Adjumani has a population of 432.480 of which 260,000 are south Sudanese refugees (source OPM 2015). Our community has been so welcoming but it has its challenges, providing healthcare is one of the greatest problems we face at the moment.

Through the training, I have learnt so much about leadership and the skills I need to be a good manager. From time management to delegation and conflict resolution I am now confident in my skills as a leader and I am proud to be a champion for palliative care. I am even on the radio now once a week to talk about refugee issues and the importance of palliative care in the community, encouraging families to recognise pain and know that there is treatment available for them.

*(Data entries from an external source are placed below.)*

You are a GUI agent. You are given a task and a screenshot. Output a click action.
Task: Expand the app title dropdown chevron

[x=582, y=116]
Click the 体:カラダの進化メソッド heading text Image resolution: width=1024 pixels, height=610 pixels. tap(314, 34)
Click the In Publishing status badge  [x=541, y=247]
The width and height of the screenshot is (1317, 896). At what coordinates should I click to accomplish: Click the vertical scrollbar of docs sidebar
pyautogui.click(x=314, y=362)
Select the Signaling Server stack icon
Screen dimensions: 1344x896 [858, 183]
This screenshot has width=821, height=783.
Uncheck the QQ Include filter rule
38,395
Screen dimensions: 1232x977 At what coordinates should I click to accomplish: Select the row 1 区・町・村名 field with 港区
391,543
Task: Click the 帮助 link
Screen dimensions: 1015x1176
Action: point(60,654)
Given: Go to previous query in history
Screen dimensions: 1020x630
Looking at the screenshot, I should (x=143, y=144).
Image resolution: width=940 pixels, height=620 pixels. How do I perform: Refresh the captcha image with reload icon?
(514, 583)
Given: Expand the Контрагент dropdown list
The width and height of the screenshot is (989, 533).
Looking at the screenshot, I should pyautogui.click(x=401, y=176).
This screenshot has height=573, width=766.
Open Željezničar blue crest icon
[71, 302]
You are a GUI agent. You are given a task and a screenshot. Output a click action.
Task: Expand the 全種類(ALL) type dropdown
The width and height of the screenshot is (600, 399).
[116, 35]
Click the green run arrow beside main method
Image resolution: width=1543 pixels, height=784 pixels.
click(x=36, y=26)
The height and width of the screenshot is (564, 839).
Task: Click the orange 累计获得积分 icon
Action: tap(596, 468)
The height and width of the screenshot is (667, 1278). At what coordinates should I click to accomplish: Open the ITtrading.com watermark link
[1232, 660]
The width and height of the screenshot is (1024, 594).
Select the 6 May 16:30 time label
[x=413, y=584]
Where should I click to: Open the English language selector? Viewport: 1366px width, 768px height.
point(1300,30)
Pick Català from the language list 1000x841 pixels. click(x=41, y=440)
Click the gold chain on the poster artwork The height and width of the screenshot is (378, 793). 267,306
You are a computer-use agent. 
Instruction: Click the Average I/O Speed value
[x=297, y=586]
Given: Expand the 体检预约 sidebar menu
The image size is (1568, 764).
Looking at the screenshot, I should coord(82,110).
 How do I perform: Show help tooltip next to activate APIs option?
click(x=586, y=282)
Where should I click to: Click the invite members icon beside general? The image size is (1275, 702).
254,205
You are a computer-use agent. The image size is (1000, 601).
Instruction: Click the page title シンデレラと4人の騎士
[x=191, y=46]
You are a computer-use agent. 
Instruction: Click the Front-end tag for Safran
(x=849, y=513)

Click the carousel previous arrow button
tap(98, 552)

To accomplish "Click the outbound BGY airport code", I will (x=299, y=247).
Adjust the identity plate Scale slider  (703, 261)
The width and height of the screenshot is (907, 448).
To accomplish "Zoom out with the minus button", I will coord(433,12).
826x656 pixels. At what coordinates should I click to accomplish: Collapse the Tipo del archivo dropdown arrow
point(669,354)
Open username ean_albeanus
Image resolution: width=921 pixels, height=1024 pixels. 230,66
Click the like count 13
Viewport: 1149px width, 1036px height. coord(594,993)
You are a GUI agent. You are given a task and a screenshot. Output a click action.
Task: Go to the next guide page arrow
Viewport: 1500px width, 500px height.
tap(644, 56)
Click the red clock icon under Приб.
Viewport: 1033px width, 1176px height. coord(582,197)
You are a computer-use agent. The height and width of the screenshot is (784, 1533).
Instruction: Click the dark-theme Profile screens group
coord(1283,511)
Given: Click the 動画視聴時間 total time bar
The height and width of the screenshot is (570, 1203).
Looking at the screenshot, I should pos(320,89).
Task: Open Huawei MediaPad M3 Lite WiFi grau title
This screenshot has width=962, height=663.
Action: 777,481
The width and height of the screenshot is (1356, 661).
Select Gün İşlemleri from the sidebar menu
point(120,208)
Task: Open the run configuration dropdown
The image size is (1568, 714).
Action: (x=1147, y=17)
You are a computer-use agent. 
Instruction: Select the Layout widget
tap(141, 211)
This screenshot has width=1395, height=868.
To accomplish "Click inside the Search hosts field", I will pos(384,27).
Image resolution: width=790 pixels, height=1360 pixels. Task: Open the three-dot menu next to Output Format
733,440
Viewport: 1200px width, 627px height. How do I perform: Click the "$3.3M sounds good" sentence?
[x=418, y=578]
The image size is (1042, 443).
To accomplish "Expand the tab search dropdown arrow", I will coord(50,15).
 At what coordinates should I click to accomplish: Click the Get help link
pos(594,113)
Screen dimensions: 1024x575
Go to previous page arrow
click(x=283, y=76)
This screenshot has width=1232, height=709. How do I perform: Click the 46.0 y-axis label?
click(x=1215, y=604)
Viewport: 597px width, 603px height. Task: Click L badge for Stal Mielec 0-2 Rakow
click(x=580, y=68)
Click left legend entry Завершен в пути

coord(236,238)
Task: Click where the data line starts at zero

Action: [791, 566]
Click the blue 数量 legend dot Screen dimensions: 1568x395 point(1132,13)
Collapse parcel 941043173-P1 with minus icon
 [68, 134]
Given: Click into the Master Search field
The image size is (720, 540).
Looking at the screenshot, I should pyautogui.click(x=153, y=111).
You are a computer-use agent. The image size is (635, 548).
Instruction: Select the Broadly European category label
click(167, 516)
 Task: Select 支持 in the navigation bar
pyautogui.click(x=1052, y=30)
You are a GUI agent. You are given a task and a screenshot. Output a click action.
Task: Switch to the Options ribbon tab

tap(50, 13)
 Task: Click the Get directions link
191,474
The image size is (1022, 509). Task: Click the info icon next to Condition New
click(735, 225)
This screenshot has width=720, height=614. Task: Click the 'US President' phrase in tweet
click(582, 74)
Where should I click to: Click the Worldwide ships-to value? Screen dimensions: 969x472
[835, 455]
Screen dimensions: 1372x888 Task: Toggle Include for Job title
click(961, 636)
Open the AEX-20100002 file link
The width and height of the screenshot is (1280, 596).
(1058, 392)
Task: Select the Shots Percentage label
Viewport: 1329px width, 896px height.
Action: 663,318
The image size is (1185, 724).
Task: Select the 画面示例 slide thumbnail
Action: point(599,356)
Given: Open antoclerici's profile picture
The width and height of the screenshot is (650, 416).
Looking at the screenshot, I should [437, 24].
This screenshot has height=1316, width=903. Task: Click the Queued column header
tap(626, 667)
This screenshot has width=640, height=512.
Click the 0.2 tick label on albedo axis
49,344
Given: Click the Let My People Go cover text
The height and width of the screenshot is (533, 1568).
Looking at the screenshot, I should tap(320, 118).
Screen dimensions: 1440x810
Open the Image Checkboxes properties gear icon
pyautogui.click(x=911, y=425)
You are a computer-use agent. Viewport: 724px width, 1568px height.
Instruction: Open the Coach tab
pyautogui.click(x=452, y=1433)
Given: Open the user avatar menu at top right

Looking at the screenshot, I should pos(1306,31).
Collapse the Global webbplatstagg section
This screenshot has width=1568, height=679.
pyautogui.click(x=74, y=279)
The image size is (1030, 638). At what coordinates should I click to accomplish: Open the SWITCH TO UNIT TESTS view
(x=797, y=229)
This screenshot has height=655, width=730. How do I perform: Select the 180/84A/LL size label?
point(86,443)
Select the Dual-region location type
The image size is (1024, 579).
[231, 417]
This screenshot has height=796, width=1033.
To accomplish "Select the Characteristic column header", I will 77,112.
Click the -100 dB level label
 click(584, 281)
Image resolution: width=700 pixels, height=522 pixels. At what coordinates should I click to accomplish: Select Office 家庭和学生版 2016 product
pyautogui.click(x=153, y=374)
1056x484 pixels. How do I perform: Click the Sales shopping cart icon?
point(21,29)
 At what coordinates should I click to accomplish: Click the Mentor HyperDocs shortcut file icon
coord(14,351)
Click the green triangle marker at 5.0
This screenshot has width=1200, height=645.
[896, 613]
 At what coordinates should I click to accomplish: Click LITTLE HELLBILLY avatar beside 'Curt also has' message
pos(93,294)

Recently my leadership skills were put to the test when I met a young girl suffering with retinoblastoma. We found her abandoned in the ward one morning. She was in so much pain and I was glad to be able to prescribe her morphine which calmed her down and relieved a lot of her suffering quite quickly. Several hours later her mother returned explaining her fear of how the community might treat her daughter and not knowing how she could help her. I sat with her and explained her daughter’s condition and the use of morphine and medication could help reduce the pain. It was difficult at first because she was scared and didn’t understand the diagnosis but I remained calm and used my skills to recognise the best way to explain the situation to her. They left the hospital later that day and come back regularly for check-ups, I look forward to seeing them.

 

Much of my work is carried out within the refugee settlements as many of the Ugandan community members have come to know about palliative care through the Hospice, and the radio show already. It is often new to the South Sudanese community and we have had to work hard to build trust within the refugee settlements, with all they have gone through they are reluctant to trust outsiders and even struggle to trust those within the South Sudanese community. One of the ways we are helping to change this is through the village health teams (VHTs). The VHTs are the first point of contact for many with the health related issues, they provide baseline care. Over three days we trained 75 village health teams on how to identify patients in need of palliative care and how to refer them on to the health facilities and Hospice when necessary. The most special element of this training was that 99% of the trainees were South Sudanese. Initially we struggled to overcome cultural differences but again through my training with the UK colleagues we found ways around the bias and develop new understandings of pain management and end of life care. I also found that religion and the backing of local leaders was key to the success of our training and so I now go to their church to pray with them often and discuss the issues the refugee community is facing.

The partnership has worked because the training was a reaction to the actual circumstance in which we work. With the Peace Hospice leading on the identification of the training needs and the community gaps, the partnership has been built on local needs and uses local networks to ensure its success. I have also continued to work with the Ministry of Health on health care within the refugee settlements and this meant that there is real alignment between palliative care and government responses.”

I acknowledge the efforts of Dr Mhoira Leng and Prof Julia Downing for nurturing me through the leadership skills and THET project, which has regularly brought change among host and refugee’s community i.e. trained health workers integrating palliative in daily activities, increase demand for palliative care, Morphine prescription and utilisation, peace hospice participating in interagency meetings, testimonies by patients and families. This change is expected to attain a ripple effect through holistic management of palliative care cases across my region and country at large.